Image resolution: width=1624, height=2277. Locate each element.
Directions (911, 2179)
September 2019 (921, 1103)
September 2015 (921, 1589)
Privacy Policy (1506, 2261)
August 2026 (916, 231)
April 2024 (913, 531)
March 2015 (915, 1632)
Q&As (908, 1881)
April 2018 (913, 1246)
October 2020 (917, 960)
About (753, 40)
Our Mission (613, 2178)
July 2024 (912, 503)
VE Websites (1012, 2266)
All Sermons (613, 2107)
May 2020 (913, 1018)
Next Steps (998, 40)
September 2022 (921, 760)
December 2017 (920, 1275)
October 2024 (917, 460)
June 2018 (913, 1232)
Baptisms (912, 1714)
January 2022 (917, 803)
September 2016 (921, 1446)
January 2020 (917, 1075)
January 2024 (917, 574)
__________________________________________________
WORK TO COMPLETE – The line containing "Next Steps (998, 40)" marks the start. Reproduce it and all lines after it through the end of the listing, exactly and alone.

ANSWER SECTION –
Next Steps (998, 40)
September 2022 (921, 760)
December 2017 (920, 1275)
October 2024 (917, 460)
June 2018 (913, 1232)
Baptisms (912, 1714)
January 2022 (917, 803)
September 2016 (921, 1446)
January 2020 (917, 1075)
January 2024 (917, 574)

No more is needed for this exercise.